I'm no expert with mesh-colliders, but I suppose ConvexHull will usually be a) simplified geometry, and b) have its vertices be calculated and the transform dynamically applied (instead of calculating the world-space vertices for every move). So again, you are in a situation where the cost is rather static then move←vertex-count based. (at least that how I would implement such collision)

trsh said:
And why is more expensive (in most engines) to update object with many child's then update a object with lot's of vertices (even more in sum), but as single object?

Another reason:

To address all descendants, you probably have to traverse a tree, resulting in random memory access and cache misses.

This could be solved by storing all descendants in linear memory order, so instead traversing a tree you just iterate.
You could make a test to see how performance would change and if this would solve your problem.

But ofc. it's difficult to maintain such linear order within a dynamic game, especially if different systems and algorithms have different requirements for ideal memory orders of shared objects.

trsh said:
I think the only way of solving this is cheating?
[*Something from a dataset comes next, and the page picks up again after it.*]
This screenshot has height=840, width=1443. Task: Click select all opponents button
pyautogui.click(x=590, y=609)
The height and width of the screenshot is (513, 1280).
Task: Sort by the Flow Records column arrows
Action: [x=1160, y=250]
Updating only what' seen by player(s)?

Why do you think this is “cheating?” Video games are more akin to magic shows than full simulations. Trickery is a normal part of optimization. ?

My approach to this would be to have objects internal to the starship in an entirely different physics space. Nothing outside the ship can really affect them, right? Why would you need to simulate them at the world level? Never mind the CPU usage required to sync them up with the parent every frame, the floating point inaccuracies as the starship got farther from the origin would start to add up (unless you're using fixed point for positioning) and there would be all kinds of problems resulting from that.

Simulate them at their own, local level, where the only things they need to interact with are each other and the hull of the starship. And definitely don't even bother updating them if they aren't in the player's field of view, unless they're actually moving within their physics space.

Anyways, what I always suggest and we do in our huge open-map games inc ase for collision is to cheat whenever possible. We turn real physics on if the object is in certain range so that player can interact with it (like throwing something against a wall) amd else turn it off entirely. Physics caluculations are a heavy beast that eats up performance faster than you can provide it

If you update the star-ship position, you have to sync all the child with he new position.

Why would you want to move your starship? If the game is set in rooms inside the spaceship, you can keep it stationary, like a building, as Oberon_Command said.

If you want to show a correct scene outside the spaceship's windows, it can be a separate world-space dynamical simulation with very few objects: the whole spaceship consolidated as a single entity, other spaceships flying around, planets and stars in the background. This way you can transform very few outside objects into the spaceship-relative reference frame for rendering purposes instead of updating your whole environment in world coordinates.